Mother earth does not possess some magical mystical power that sucks nasties from an audio system.
Grounding Myths
"Electromagnetic Compatibility Engineering" by Henry Ott
3.1.7 Grounding Myths
More myths exist relating to the field of grounding than any other area of electrical engineering. The more common of these are as follows:
1. The earth is a low-impedance path for ground current. False, the impedance of the earth is orders of magnitude greater than the impedance of a copper conductor.
2. The earth is an equipotential. False, this is clearly not true by the result of (1 above).
3. The impedance of a conductor is determined by its resistance. False, what happened to the concept of inductive reactance?
4. To operate with low noise, a circuit or system must be connected to an earth ground. False, because airplanes, satellites, cars and battery powered laptop computers all operate fine without a ground connection. As a mater of fact, an earth ground is more likely to be the cause of noise problem. More electronic system noise problems are resolved by removing (or isolating) a circuit from earth ground than by connecting it to earth ground.

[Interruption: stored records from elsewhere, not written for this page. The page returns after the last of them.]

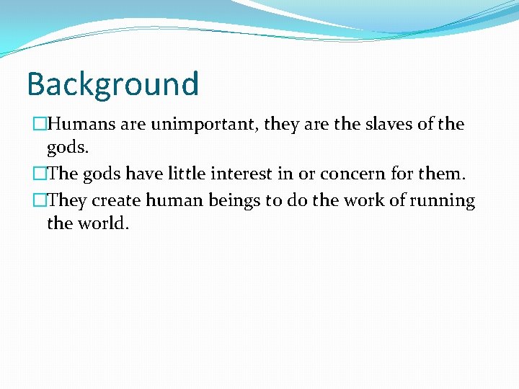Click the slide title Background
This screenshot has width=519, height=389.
(112, 84)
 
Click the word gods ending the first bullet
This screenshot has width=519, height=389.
(66, 148)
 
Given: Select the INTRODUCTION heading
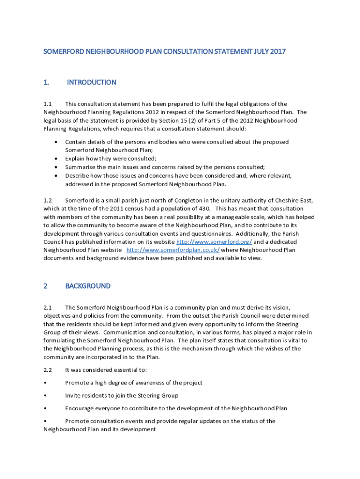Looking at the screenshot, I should pyautogui.click(x=91, y=82).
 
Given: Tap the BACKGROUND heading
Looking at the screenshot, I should pyautogui.click(x=88, y=286).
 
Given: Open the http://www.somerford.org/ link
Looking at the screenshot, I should pyautogui.click(x=214, y=242).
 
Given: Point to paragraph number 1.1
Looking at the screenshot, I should pyautogui.click(x=48, y=104).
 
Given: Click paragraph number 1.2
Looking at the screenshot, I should pyautogui.click(x=48, y=200).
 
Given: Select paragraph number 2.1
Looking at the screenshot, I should pyautogui.click(x=48, y=307).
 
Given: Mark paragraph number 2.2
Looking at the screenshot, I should pyautogui.click(x=48, y=370).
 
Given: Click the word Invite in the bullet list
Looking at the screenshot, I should pyautogui.click(x=73, y=396).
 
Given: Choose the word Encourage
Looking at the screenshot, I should pyautogui.click(x=79, y=408).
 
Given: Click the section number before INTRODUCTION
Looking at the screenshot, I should pyautogui.click(x=46, y=82).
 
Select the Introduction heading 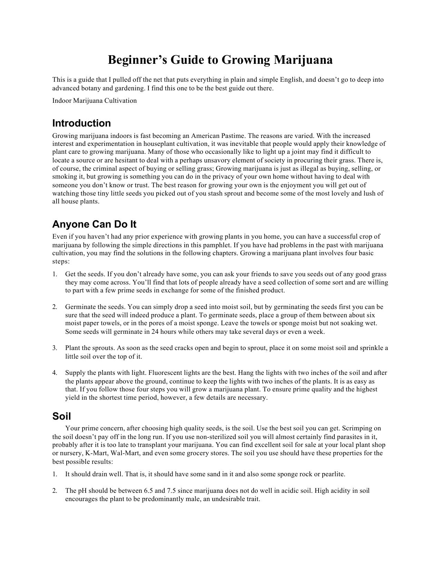[81, 123]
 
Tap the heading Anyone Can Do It [94, 224]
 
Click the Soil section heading [61, 416]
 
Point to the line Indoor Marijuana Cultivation [95, 101]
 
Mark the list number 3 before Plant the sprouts [55, 348]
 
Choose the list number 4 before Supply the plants [55, 373]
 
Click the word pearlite [333, 474]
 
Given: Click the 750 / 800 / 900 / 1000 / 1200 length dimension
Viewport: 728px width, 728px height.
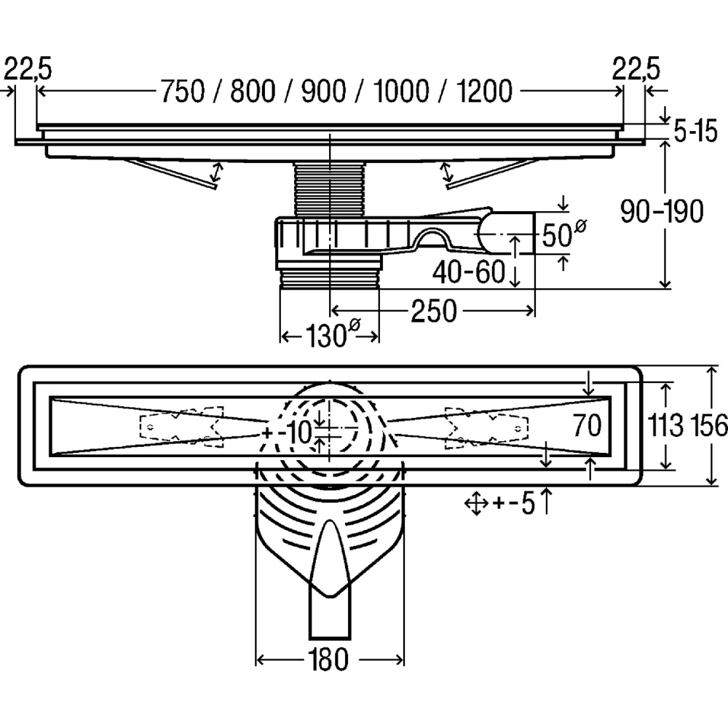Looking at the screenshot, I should click(336, 91).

5. To reduce noise, an electronic system should be connected to a separate “quiet ground” by using a separate, isolated ground rod. False, in addition to being untrue, this approach is dangerous and violates the requirements of the NEC (electrical code/rules).
6. An earth ground is unidirectional, with current only flowing into the ground. False, because current must flow in loops, any current that flows into the ground must also flow out of the ground somewhere else.
7. An isolated AC power receptacle is not grounded. False, the term “isolated” refers only to the method by which a receptacle is grounded, not if it is grounded.
8. A system designer can name ground conductors by the type of the current that they should carry (i.e., signal, power, lightning, digital, analog, quiet, noisy, etc.), and the electrons will comply and only flow in the appropriately designated conductors. Obviously false."